An Order for specific performance of the agreement dated 5th October 2007 and or handing over of the original title documents or giving consent to the Third Defendant by the First and Second Defendants to Equity Bank Ltd the financiers of the plaintiff.
In the alternative judgment for the plaintiff against the First Defendant for a sum of Kshs 5. 71 million with interest at 14% from the date of payment till to date.
(e) In the alternative an order directing the Third Defendant in exercising its statutory power of sale of the suit property to give the plaintiff first priority to buy and the same be sold to the plaintiff by the Third Defendant by private treaty.
(f) Liquidated damages equivalent of 20% of the purchase price together with general damages for breach of contract.
(g) Costs of the suit.
(h) Interest on (c), (d) and (e) herein above.
2. By a Notice of Discontinuance dated 5th May 2011 and filed in court on 10th May 2011, the Plaintiff discontinued her claim against Heiwua Auto Spares and Distributor Ltd (the Second Defendant), and Barclays Bank of Kenya Ltd (the third Defendant). Further at the hearing of the suit, Counsel for the Plaintiff indicated that the Plaintiff had abandoned prayers (a), (b), (c) and (e) of her Plaint. The therefore only the following reliefs -
(a) judgment be entered for the Plaintiff against the 1st Defendant for the sum of Kshs 5,710,000/= with interest at 14% from the date of payment;
(b) liquidated damages equivalent to 20% of the purchase price together with general damages for breach of contract;
(c) costs of the suit; and
(d) interest.
3. In addition to filing a defence against the Plaintiff's claim, the First Defendant (hereinafter referred to as the Defendant) filed a Counterclaim wherein he sought judgment against the Plaintiff for -
(a) rent arrears up to the time the property was sold by Barclays Bank of Kenya at a public auction;
(b) general and liquidated damages for breach of contract;
(c) costs of the counter-Claim and interest; and
any other relief which this Honourable Court would deem fit and just to grant.

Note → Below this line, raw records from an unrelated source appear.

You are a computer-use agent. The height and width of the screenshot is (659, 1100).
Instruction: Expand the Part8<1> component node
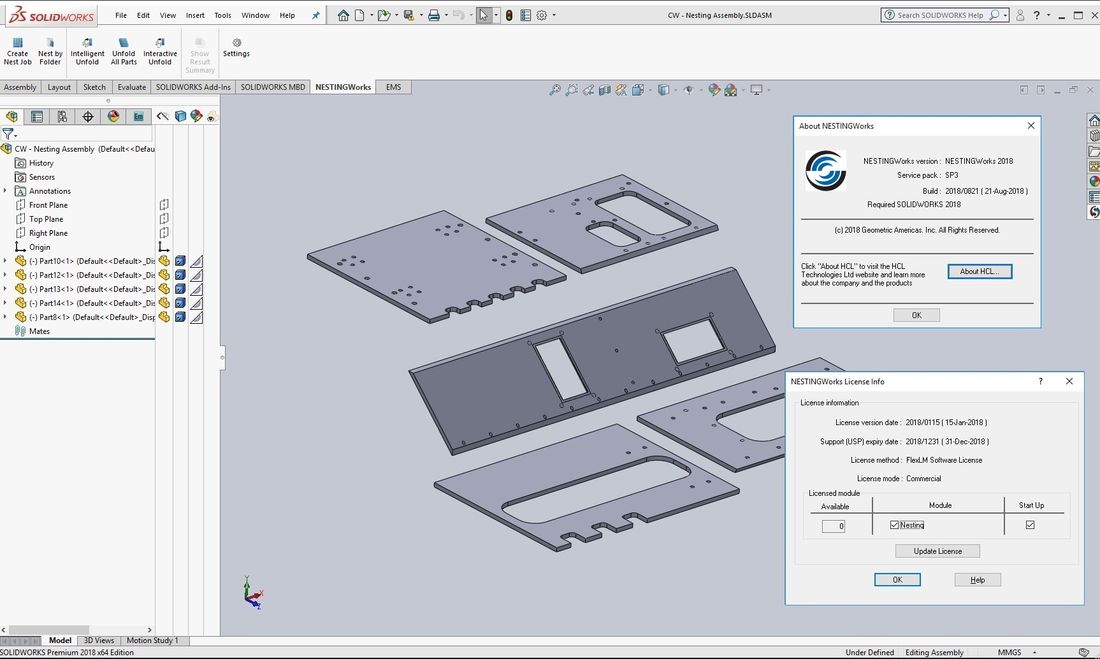(5, 317)
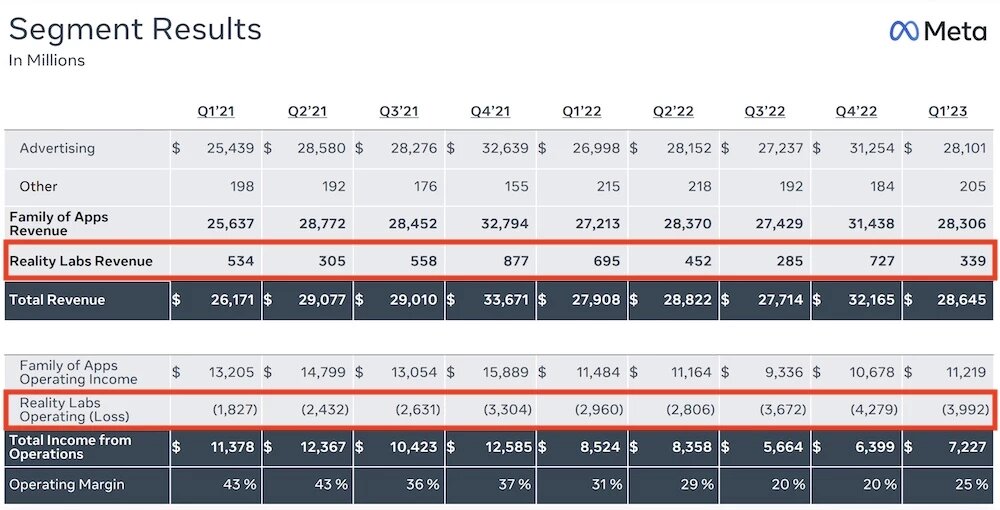Image resolution: width=1000 pixels, height=510 pixels.
Task: Select the Q4'21 column header
Action: coord(490,111)
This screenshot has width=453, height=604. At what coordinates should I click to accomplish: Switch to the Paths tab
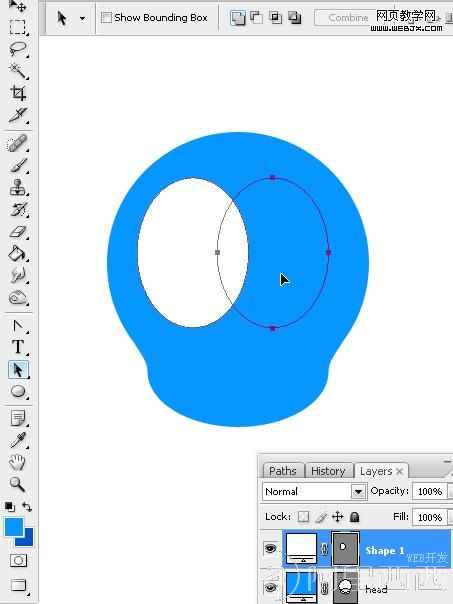pos(283,471)
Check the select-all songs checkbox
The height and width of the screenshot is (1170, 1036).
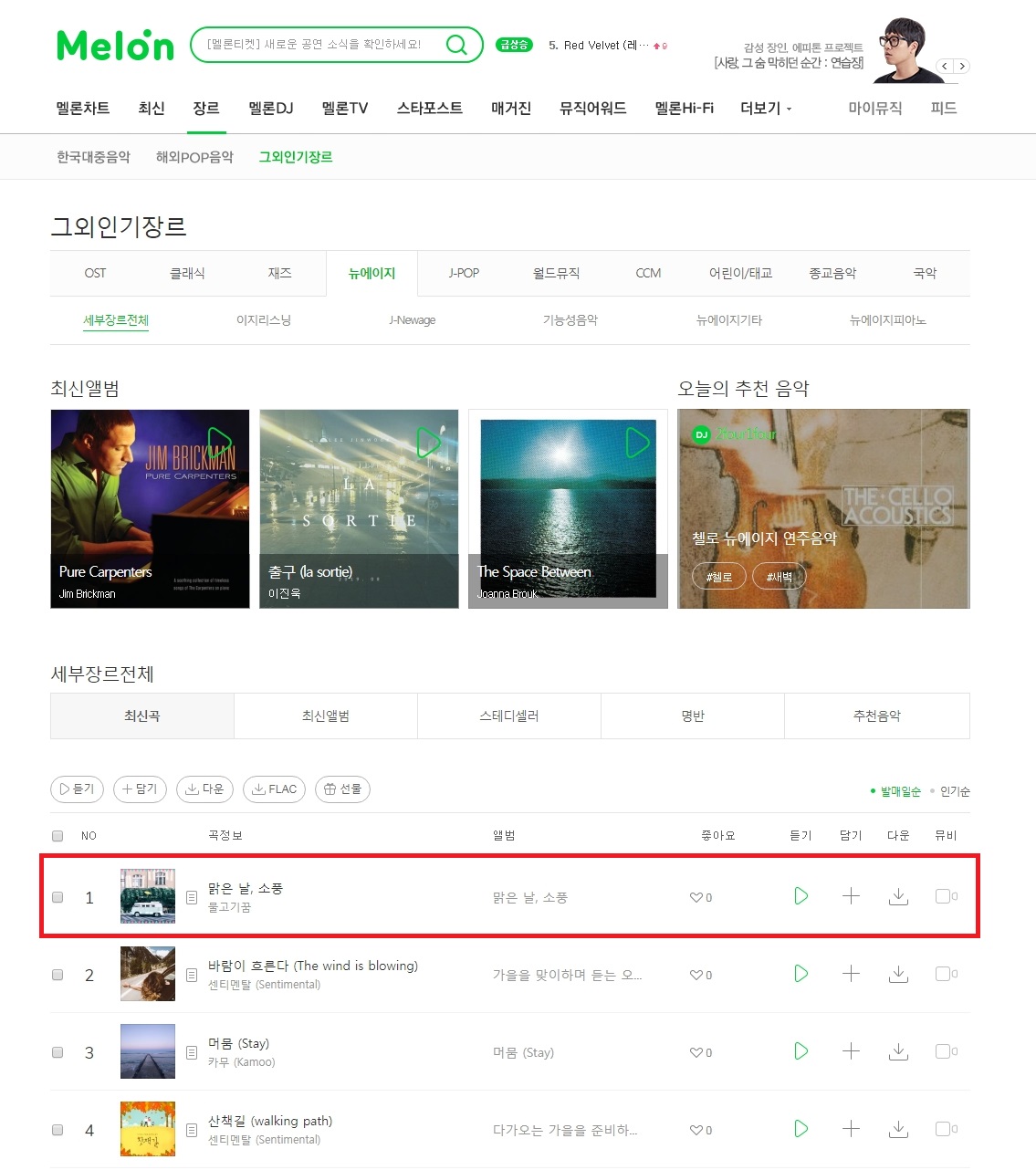(x=58, y=835)
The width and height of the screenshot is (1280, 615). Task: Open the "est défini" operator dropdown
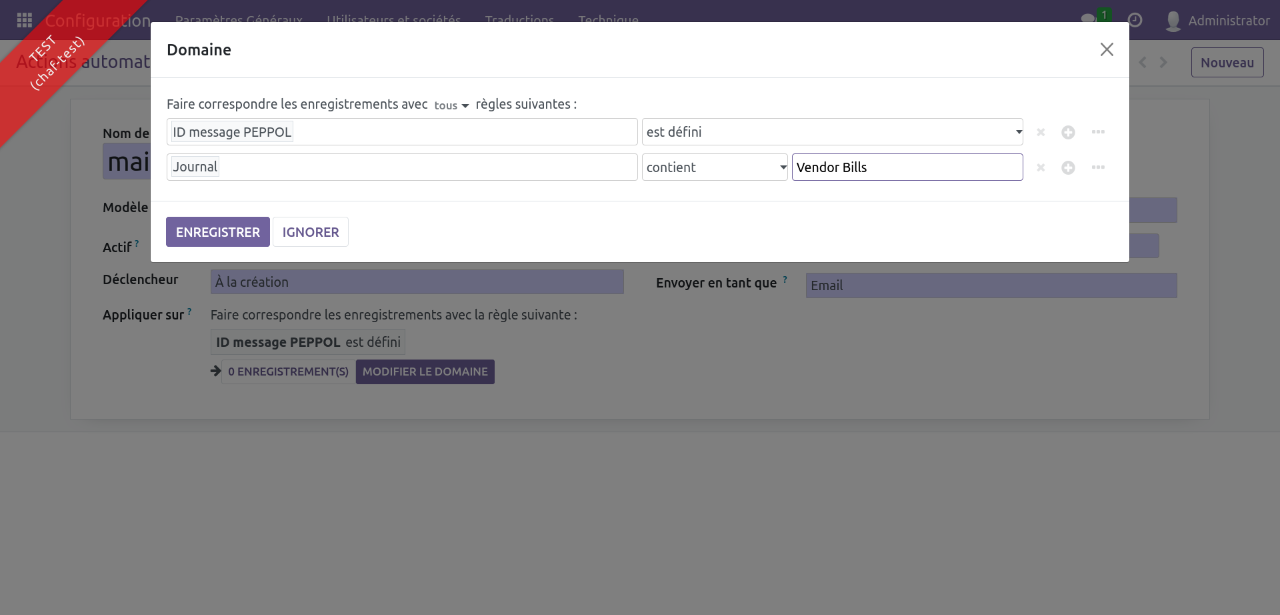pos(832,132)
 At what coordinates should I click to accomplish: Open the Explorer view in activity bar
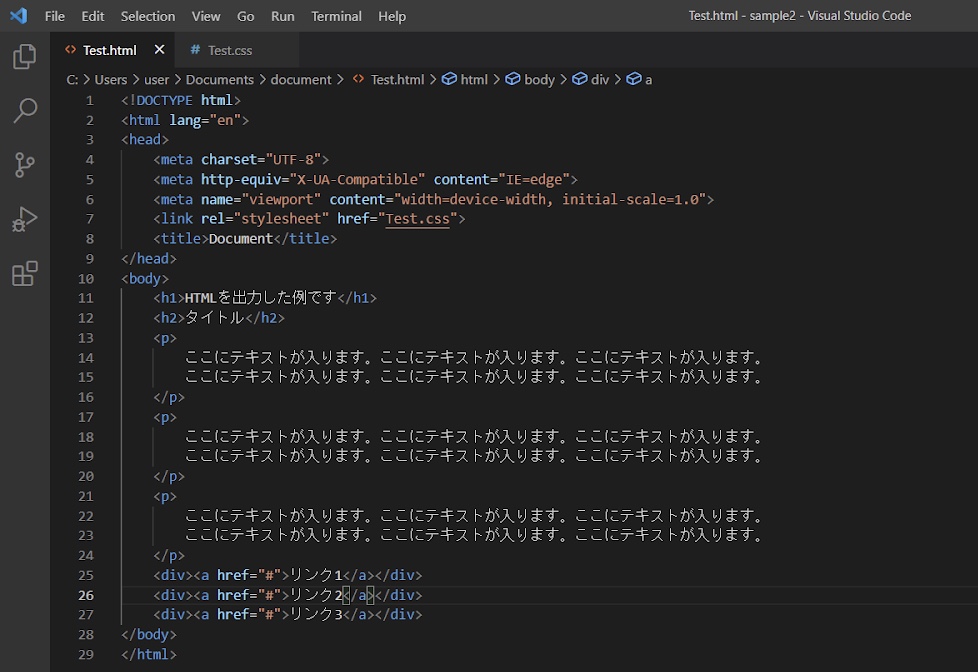point(25,57)
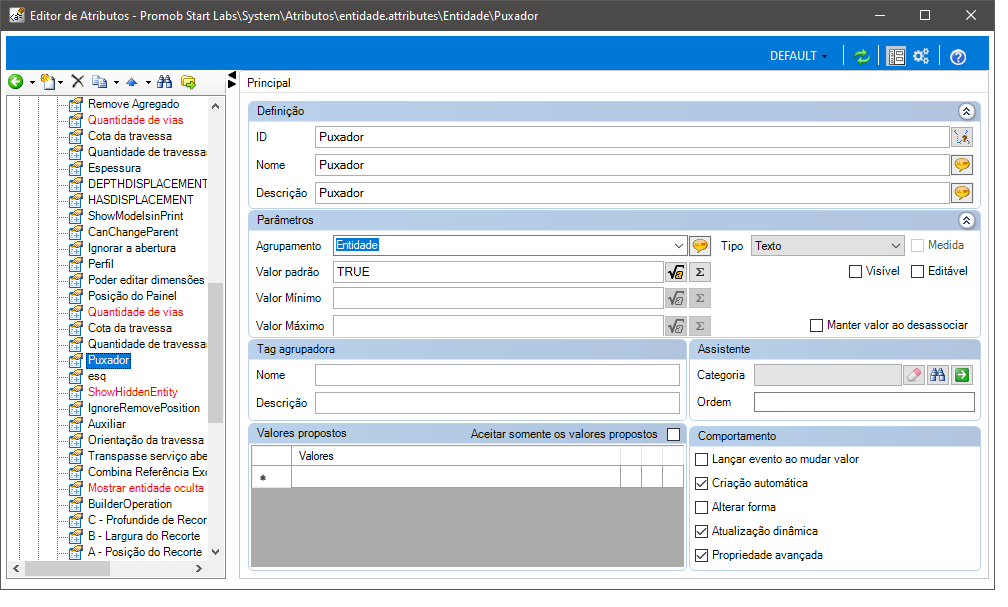Click the green arrow icon beside Categoria

click(x=962, y=375)

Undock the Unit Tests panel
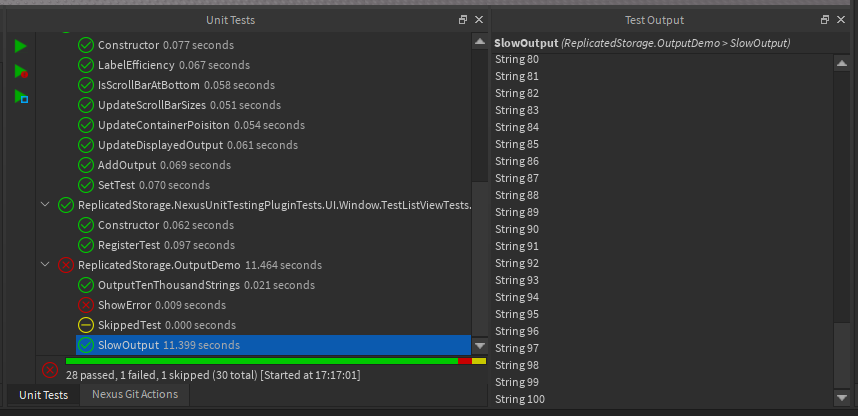[463, 19]
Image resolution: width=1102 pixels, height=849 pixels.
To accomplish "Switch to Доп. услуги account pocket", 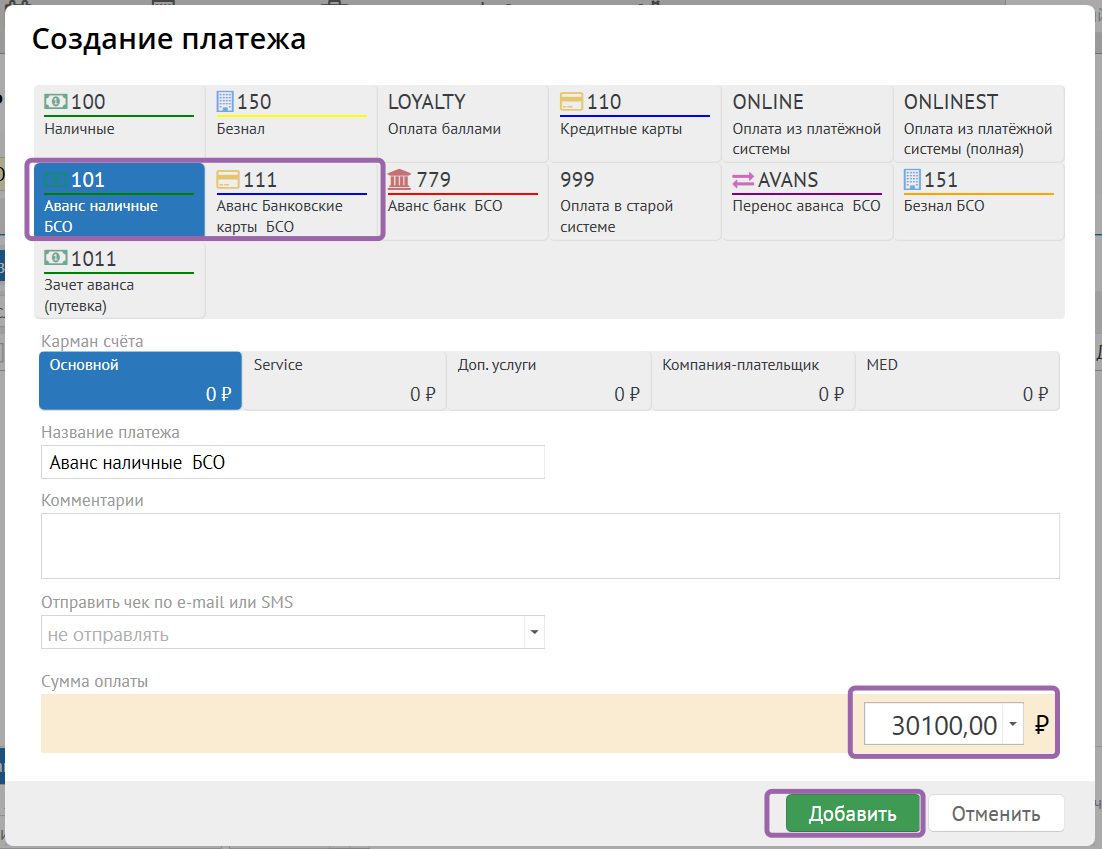I will [548, 380].
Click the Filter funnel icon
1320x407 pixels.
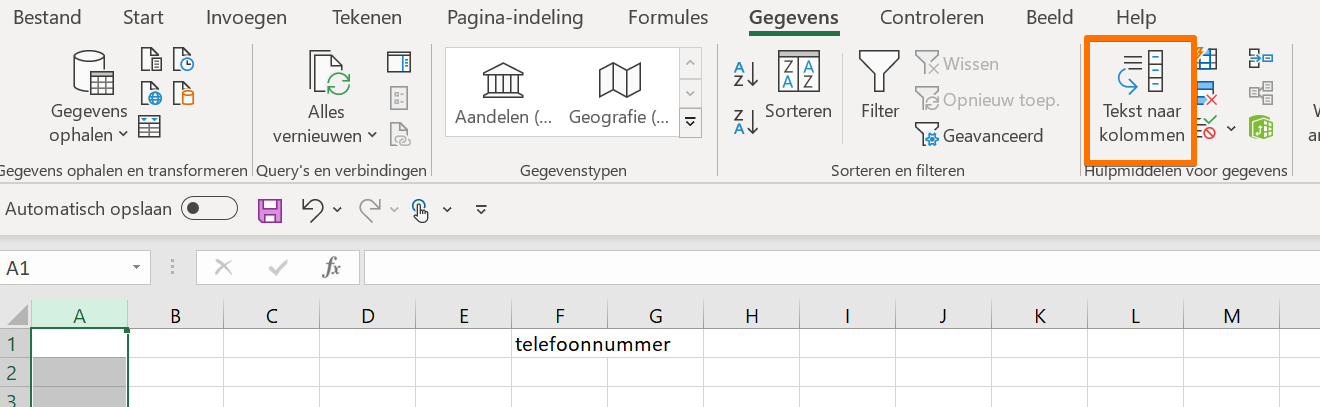point(880,74)
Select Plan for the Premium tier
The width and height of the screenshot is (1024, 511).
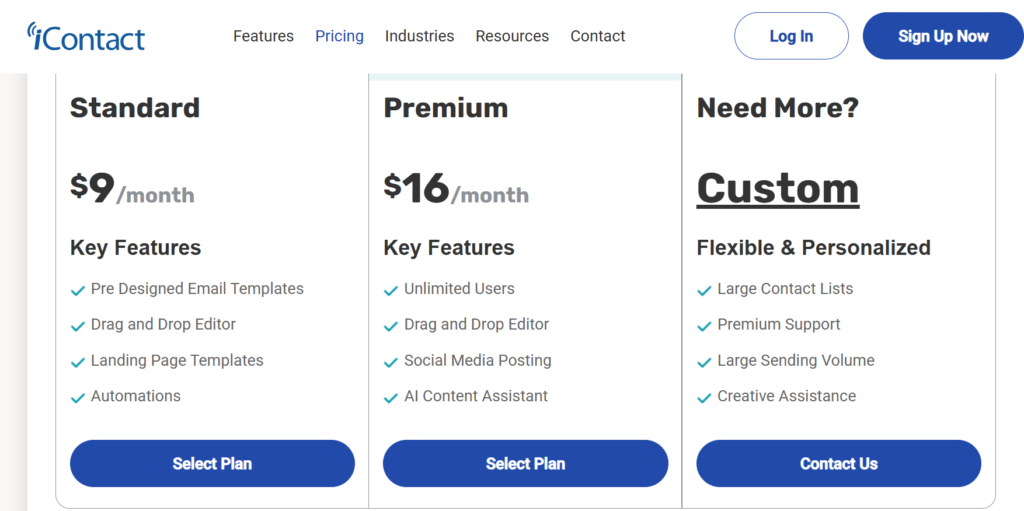526,463
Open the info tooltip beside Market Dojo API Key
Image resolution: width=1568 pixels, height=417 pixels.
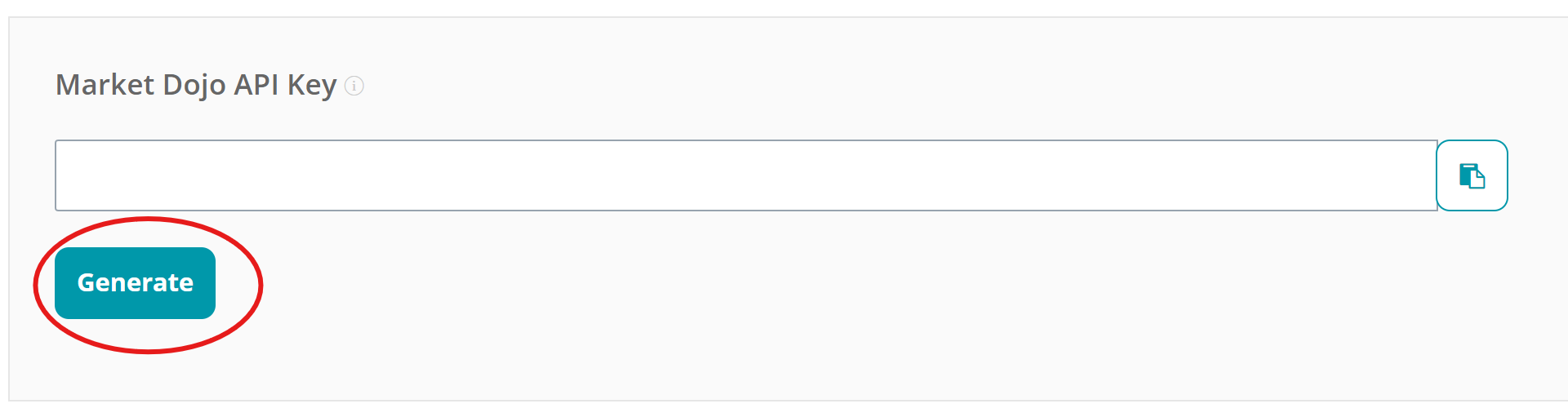coord(354,86)
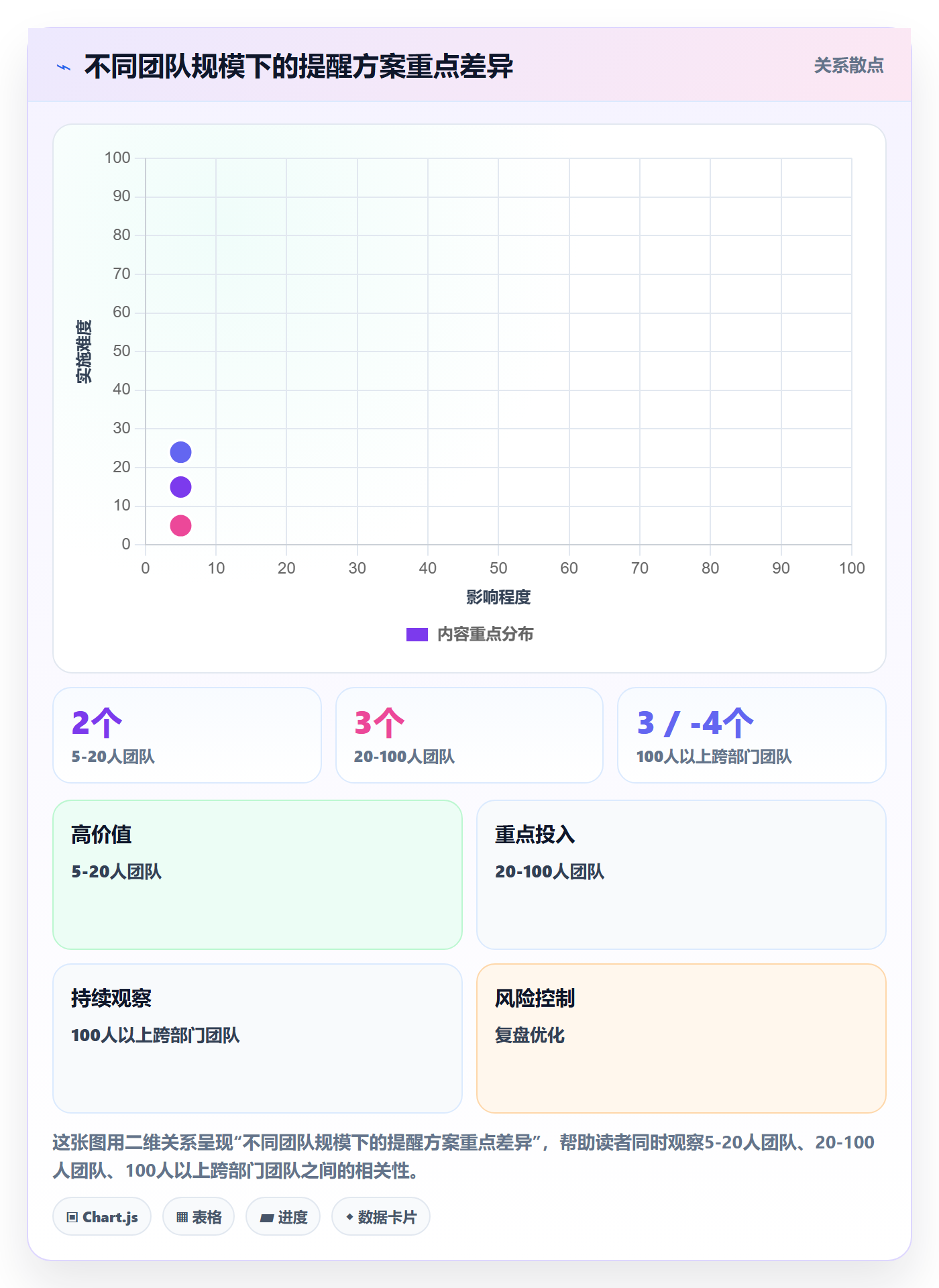Click the lightning bolt icon beside the title
939x1288 pixels.
pos(64,67)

4. The Plaintiff filed a Reply to the Amended Defence and Defence to the Counter-Claim on 14th June 2014 wherein she denied all the allegations by the Defendant and attributed all liability for breach of contract on him.
EVIDENCE
5. The Defendant was the proprietor of the parcel of land known as Title Number Nakuru Municipality Block 4/54 (the property) which was registered under Heiwa Auto Spares and Distributors Limited. By a Lease Agreement made on 27th June 2005 (DEX 1), the Defendant agreed to lease the property to the Plaintiff for five years at a monthly rent of Kshs. 35,000/=. During the subsistence of this tenancy agreement, the parties entered into a further agreement on 5th October 2007 (PEX 1) by which the Defendant agreed to sell the property to the Plaintiff. The pertinent terms of the agreement were -
(a) the purchase price for the plot is Kshs 18,000,000/= (eighteen million) payable as follows -
Kshs 2,000,000/= by bankers cheque Nos. 000072 and 000073 each for Kshs 1,000,000/= and the vendor acknowledges receipt by signing hereof [sic].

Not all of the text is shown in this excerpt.